*** Opening of Exercise passage ***

How can we minimize environmental drift to ensure a successful VPC restore?
So, as I’ve already stated earlier, restoring your VPC to another region can be easy or it can be hard. The ease by which the restoration happens is largely impacted by the amount manual resource creation or drift in the environment thus we must endeavor to ensure drift is minimized.
What have I learned in the two years since I deployed that first CloudFormation template in regards to managing AWS resources? I attended the Carolina VMware User/Con this week and saw the following statement on a PowerPoint slide:
Modularized components can make for much better lifecycle and sustainability when done right!
Though this statement was not made in regards to managing CF templates/stacks, I agree with it wholeheartedly. My advice to you is not to deploy every single resource in a single CF template but break up your environment into manageable silos (silos seems like a bad word) based on team responsibilities.
- Perhaps the data center/network team builds the foundational CF template that includes the VPC, subnets, internet gateway, and route tables.

*** Close of Exercise passage ***
*** Opening of Supplied entries ***

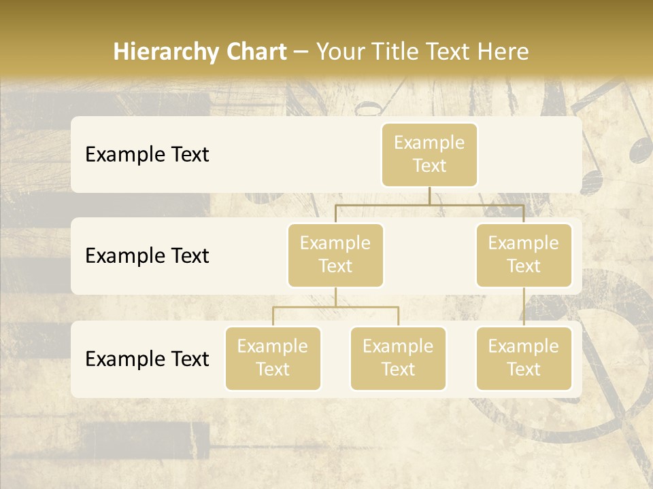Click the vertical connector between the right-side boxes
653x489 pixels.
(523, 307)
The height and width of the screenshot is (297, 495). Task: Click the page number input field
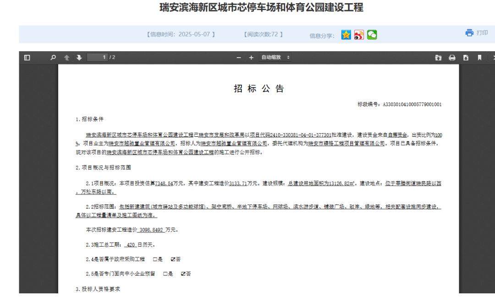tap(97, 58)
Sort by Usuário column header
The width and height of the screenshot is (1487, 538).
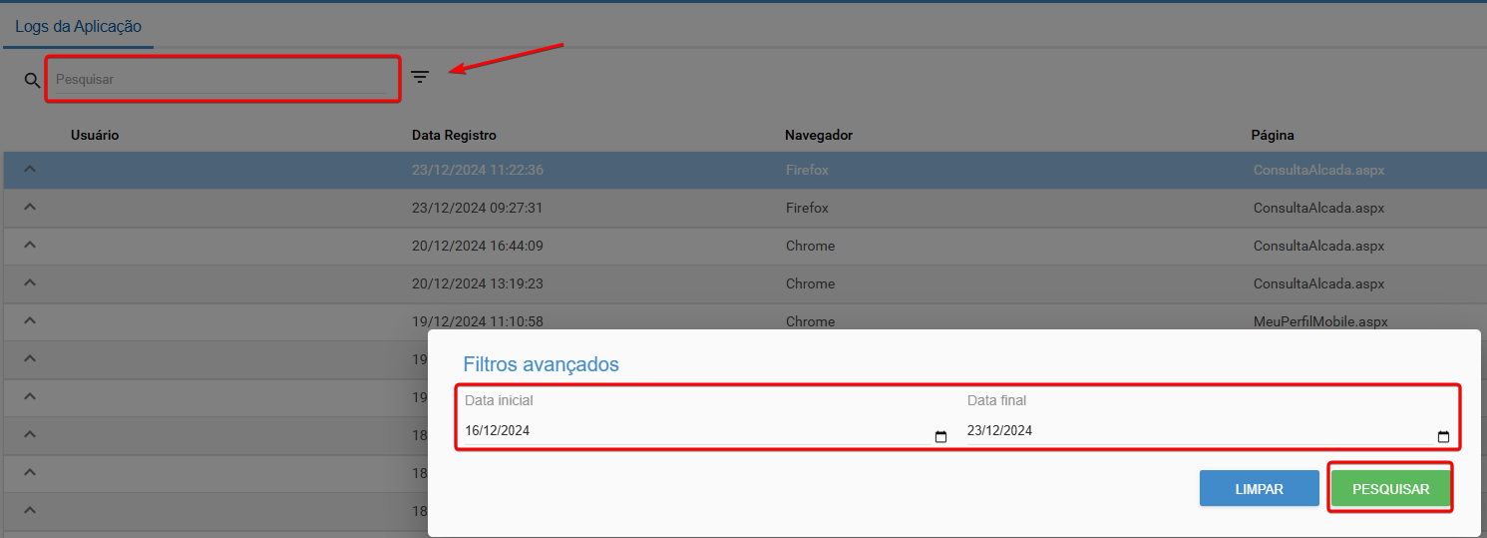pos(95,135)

*** Close of Supplied entries ***

### Tasks for this exercise
1: In the VPC restore text, take the part that opens with "What have I" and closes with "when done right!", and rewrite it with "PowerPoint" changed to "Keynote".
2: According to the VPC restore text, what event did the writer attend this week?
3: Continue the VPC restore text from where it stops.
The records aren't needed for any of this.

### Exercise results
1:
What have I learned in the two years since I deployed that first CloudFormation template in regards to managing AWS resources? I attended the Carolina VMware User/Con this week and saw the following statement on a Keynote slide:
Modularized components can make for much better lifecycle and sustainability when done right!

2: The Carolina VMware User/Con.

3:
- The security team builds an NACL template, CloudWatch modifications, and WAF configuration.
- The application team builds templates for their specific application servers including EC2 instances and security groups.
Modularize your environment to allow your teams to most effectively manage their sphere of influence and train them on the importance of maintaining that environment using dev/ops and IaC techniques. As an organization moves into the cloud, this can ensure as seamless a transition as possible to another region should a disaster occur. But as a cloud journey continues, and as the understanding of IaC grows within an organization, these techniques can be applied to deploy a global infrastructure hosting cloud-native applications that are not dependent on any one region for sustainability and availability.